The behavior when I run my example notebook above is unchanged. When executing the cell
# notebook cell 1
import numpy as np
import matplotlib.pyplot as plt
for _ in range(25):
plt.figure()
plt.scatter(np.random.normal(size=1000), np.random.normal(size=1000))
plt.show()
the output is rendered quickly, but any successive commands (execute next cell or saving the notebook) will stall until the relatively large outbound traffic of ~10MB is complete.

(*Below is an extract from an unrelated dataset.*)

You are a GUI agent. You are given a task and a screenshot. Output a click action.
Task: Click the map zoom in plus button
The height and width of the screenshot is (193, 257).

@fbuessen thanks for your quick response, yes you are on the right version and the warning is fine, we can ignore it. I tried your code snippet and I can reproduce the big payload to the extension host. My hypothesis is we are not updating the image outputs incrementally somehow, to help validate this hypothesis, can you help confirm that, once you have the document saved, and if you try to create a new cell and do a simple print(1)
and then save, there is no large outbound traffic?
@rebornix I tried the following execution flow:
- Run the first cell to generate the plots [this generates large outbound traffic and subsequent command stall until it's complete]
- Save notebook [this does NOT generate significant traffic]
- Run a new cell
print(1)
[this does NOT generate significant traffic] - Save notebook [this does NOT generate significant traffic]
@fbuessen thanks, that's good to hear. Without the notebook.experimental.remoteSave
setting, both step 3 and 4 would generate significant traffic. Thinking about it again, step 1 generates large traffic because:
- Kernel sent MBs of images from remote extension host to the renderer process (the desktop client side)
- The renderer process then broadcasts output changes to the extension host, which are the new images
The renderer is the source of truth so it will always try to broadcast what's being changed to all available extension hosts (in Remote scenario, there is a local extension host and a remote extension host). To improve this case, we could consider holding reference to the image data when kernels send them from extension host to the renderer process, this way when we broadcast the change back to the extension host, we don't necessarily have to send images again.
It might require careful design as VS Code supports multiple extension hosts, we need to ensure that extension hosts that don't have the image data still get them at the end. Will look into this in July.
Thanks again for helping me verify this!
Same issue here. Long pending time happened in both vscode ssh connection and vscode in windows Remote Desktop while browser Jupyter notebook has no issue
Same issue here, also when using Interactive window in VS Code cell-mode execution.
@rebornix Why is the renderer the source of truth? If there are data received from the server and the source of truth needs to be local - the client receiving data from the server should be the source of truth, not the renderer. I'm asking as a programmer with no inside knowledge whatsoever of VS Code
I've also encountered the same issue. It even happens when I'm just importing libraries in the first cell, without any significant image rendering. I'm looking forward to a good solution.
@aqlkzf importing torch or some similar packages is generally slow for the first time. From my experience this is slow outside vscode as well, i.e. its not specific to remote notebooks.
Thank you for your response. However, I'm still encountering issues when using Jupyter in VSCode via a remote SSH connection. My primary interest is in leveraging the VSCode plugin ecosystem, particularly Copilot. Yet, the slow import process is a significant hindrance.